Prince Albert should travel for several months. Accordingly, he set out, in

company with his brother, to make an enjoyable tour, on foot, through

Switzerland and the north of Italy. To a nature like his, such an

experience was full of keen delight; but in the midst of his intoxication

he never forgot his cousin. The correspondence between them had been

suffered to drop, but that she continued present to his thoughts was

sufficiently indicated by the souvenirs he collected specially for her: the

views of the scenes he visited, the Alpenrosen he gathered for her

in its native home, Voltaire's autograph.



The Queen left Kensington, within a month of her uncle's death, we do not

need to be told "greatly to the regret of the inhabitants." She went on the

13th of July to take up her residence at Buckingham Palace. "Shortly after

one o'clock an escort of Lancers took up a position on the Palace Green,

long previous to which an immense concourse of respectable persons had

thronged the avenue and every open space near the Palace." About half-past

one an open carriage drawn by four greys, preceded by two outriders, and

followed by an open barouche, drawn by four bays, drove up from her

Majesty's mews, Pimlico, and stopped before the grand entrance to the

Duchess of Kent's apartments. The Queen, accompanied by the Duchess of

Kent and Baroness Lehzen, almost immediately got into the first carriage.

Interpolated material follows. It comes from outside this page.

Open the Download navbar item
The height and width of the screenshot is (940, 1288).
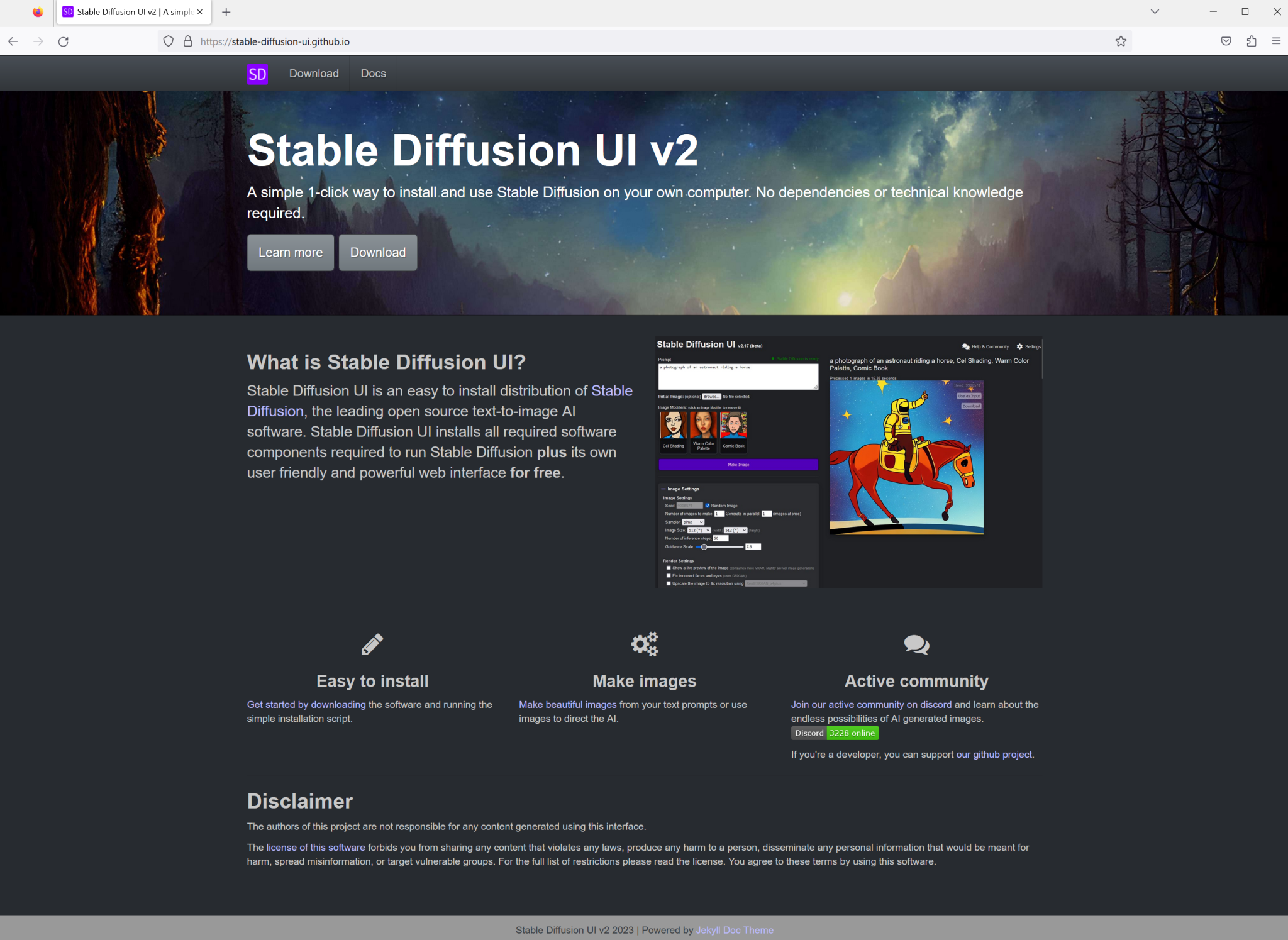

There was a tumult of cheering, frankly acknowledged. It is said the young

Queen looked "pale and a little sad" at the parting moment. Then with a

dash the carriages vanished in a cloud of July dust, and the familiar

Palace Green, with its spreading trees and the red chimneys beyond--the

High Street--Kensington Gore, were left behind. Kensington's last brief

dream of a Court was brought to an abrupt conclusion. What was worse,

Kensington's Princess was gone, never to return to the changed scene save

for the most fleeting of visits.



We should like to give here one more story of her Majesty's stay at

Kensington--a story that refers to these last days. We have already spoken

of an old soldier-servant of the Duke of Kent's, said to have been named

Stillman, who was quartered with his family--two of them sickly--in a

Kensington cottage of the period, visited by the Duchess of Kent and the

Princess Victoria. The little boy had died; the ailing girl still lived.

The girl's clergyman, a gentleman named Vaughan, went to see her some days

after the Queen had quitted the Palace, and found the invalid looking

unusually bright. He inquired the reason. "Look there!". said the girl,

and drew a book of Psalms from under her pillow, "look what the new Queen

has sent me to-day by one of her ladies, with the message that, though now,

as Queen of England, she had to leave Kensington, she did not forget me."

The lady who had brought the book had said the lines and figures in the

margin were the dates of the days on which the Queen herself had been

accustomed to read the Psalms, and that the marker, with the little peacock

on it, was worked by the Princess's own hand. The sick girl cried, and

asked if this act was not beautiful?